Research conducted by Scott, founder of Scott Resource Group, shows that the two top-ranked channels students report using to discover internship opportunities are employers attending their campus career fairs and the students themselves engaging with the career services office.
“Employer information sessions, self-directed online research [e.g. Google], and students who have previously interned are also highly regarded sources of information,” she continues.
“With the exception of using Google, each of these trusted channels are people-based. Posting jobs, especially if the portal is hosted by a third party, is simply not regarded as an ‘authentic’ channel because opportunities are typically not good matches and often play out as a dreaded ‘black hole’ platform.”
Misconceptions such as the viability of this passive approach can negatively affect intern hiring and employers’ relationships with college career services offices.
“Employers that bypass career services also tend to miss out in different ways,” Stanislaus says.
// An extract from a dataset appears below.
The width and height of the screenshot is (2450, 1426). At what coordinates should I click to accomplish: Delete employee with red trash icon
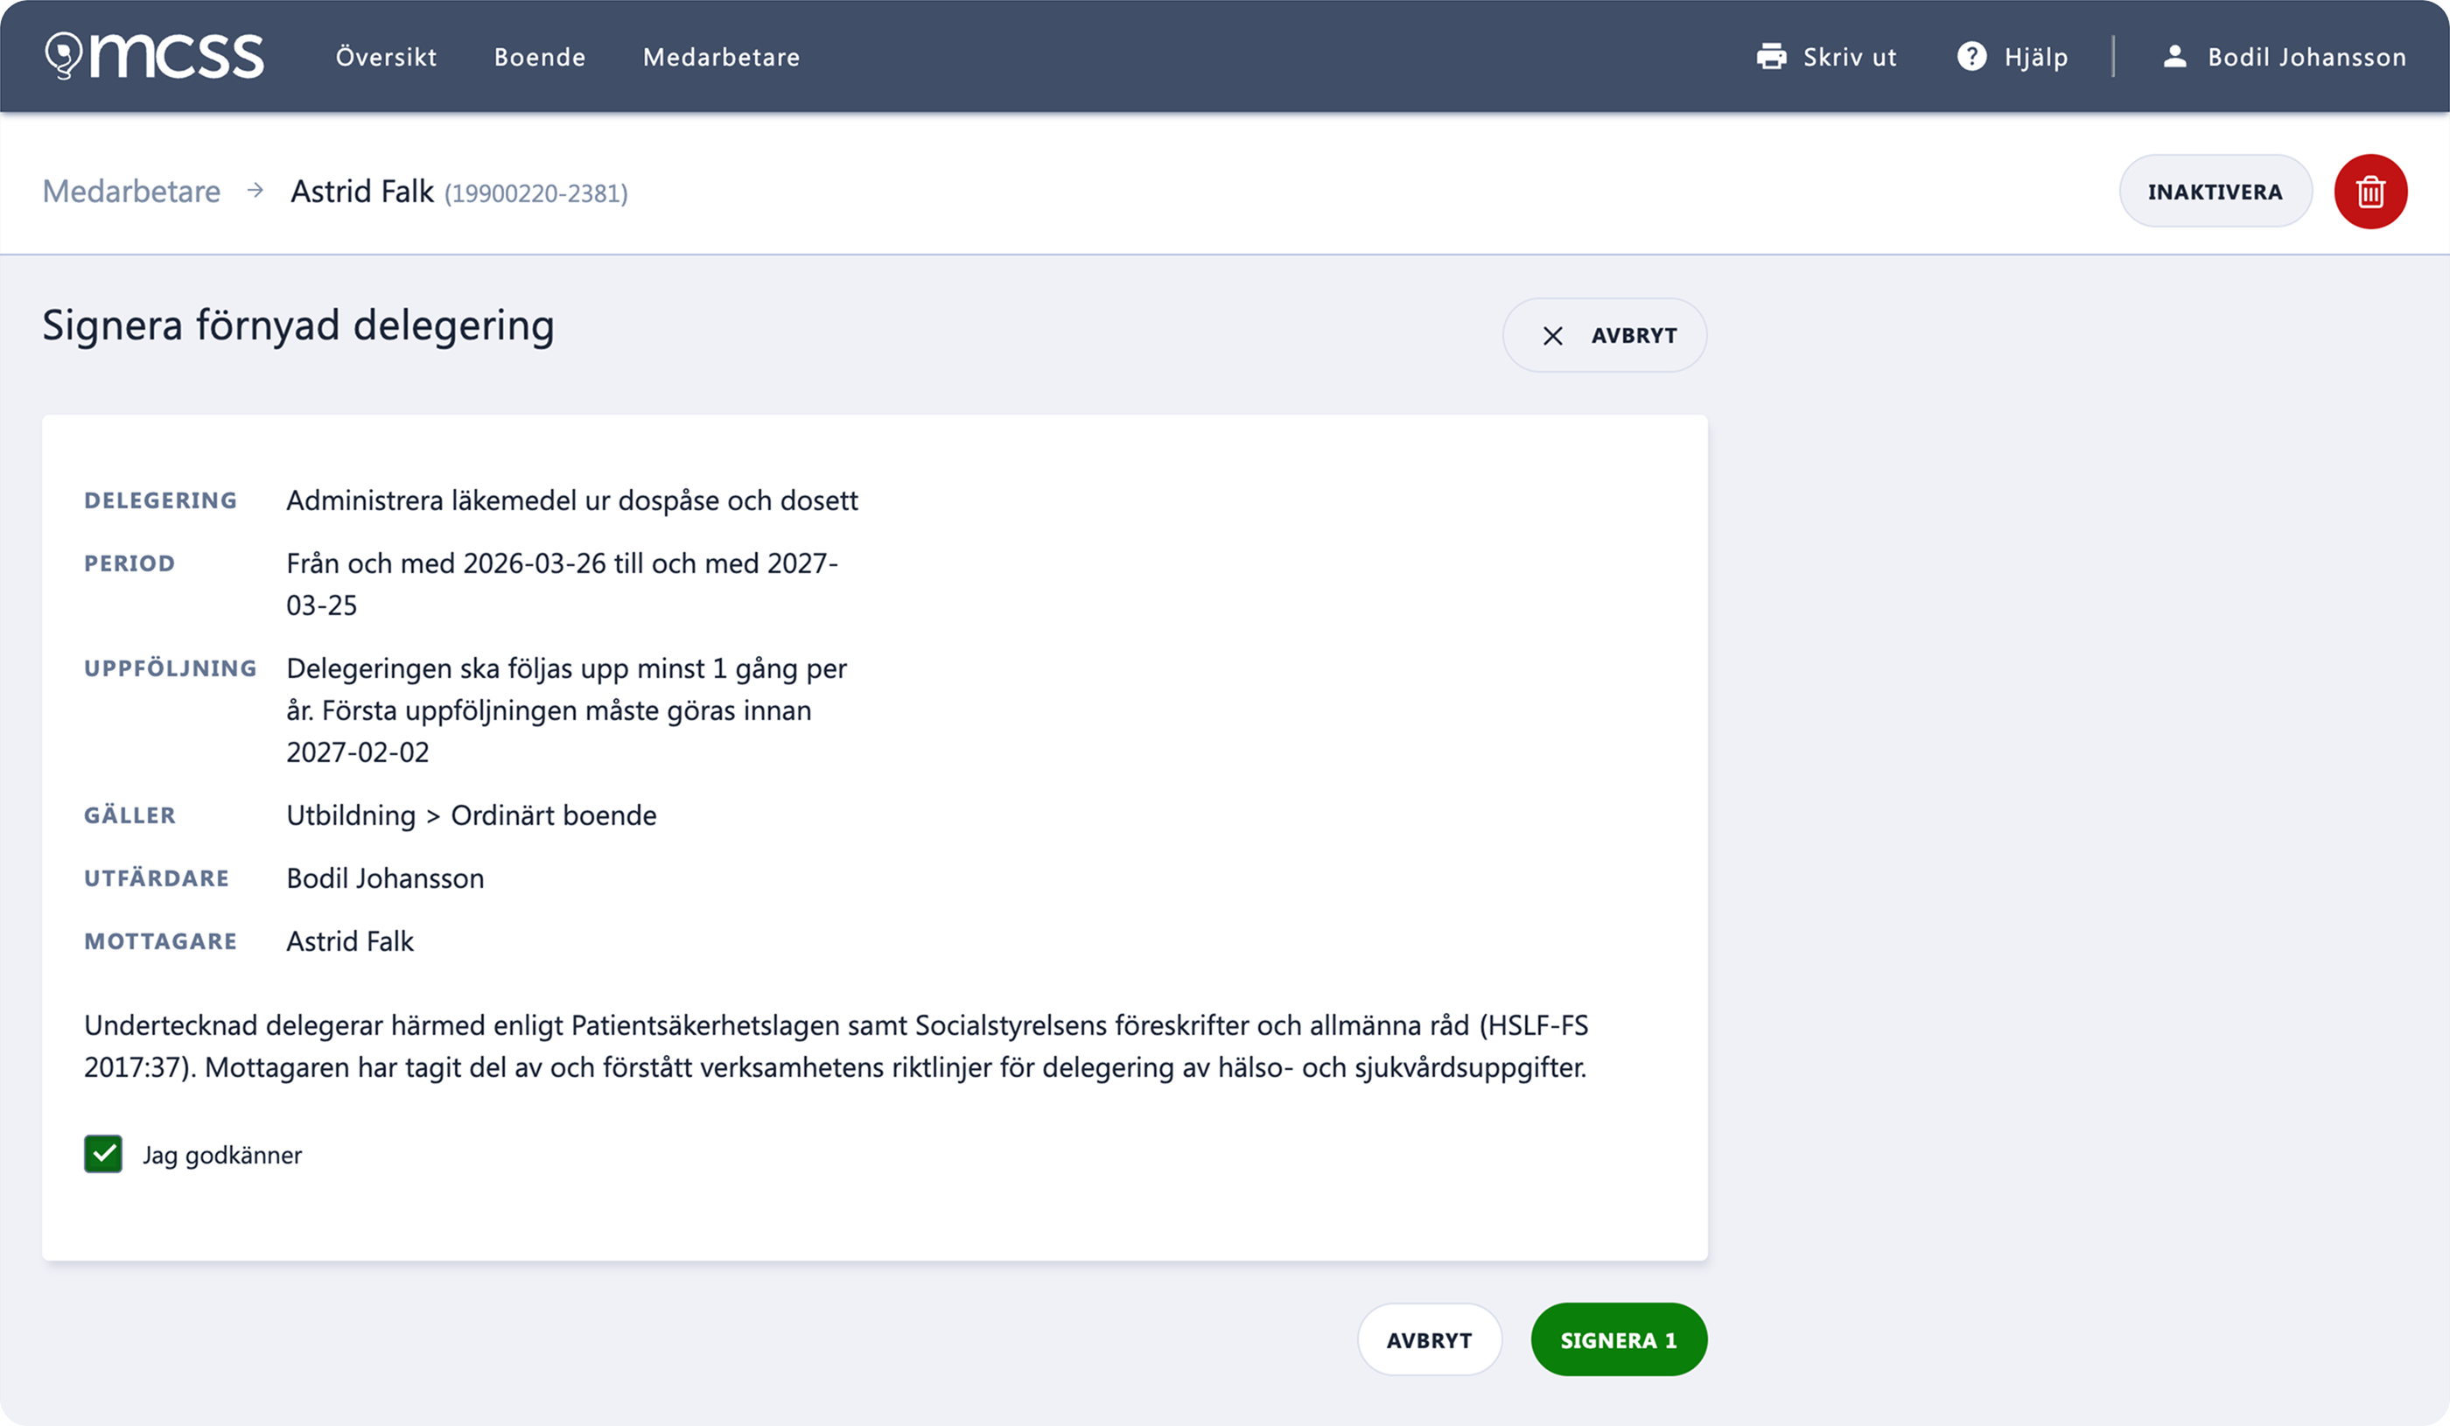point(2370,191)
“For example, doing so impacts an employer’s brand on campus, which students carry into both the job market and into the marketplace. Especially in this age of career readiness, a lot of schools are looking to create synergies between career services and the academic side of the house.”
At FIU, for example, the Engineering Center’s Office of Career & Talent Development recently moved to a newly created division called Academic and Career Success.
“Here, we are collaborating with academic advisers and bringing in each academic unit to, among other tasks, create student success teams and share resources and information about internships and employers that are recruiting students for these opportunities,” Stanislaus says.
“We are helping the university community to talk the career language. Employers that don’t work with career services are not getting important exposure across campuses, especially among the students they are trying to reach.”
Scott points out that most employers sponsor internship programs to develop a talent source for full-time early career hires.
“It therefore makes sense to invest significant resources in intern recruitment to assure a pipeline of well-qualified candidates, rather than take a more passive ‘post and pray’ approach that can surface students who are not necessarily the best suited for full-time positions,” she says.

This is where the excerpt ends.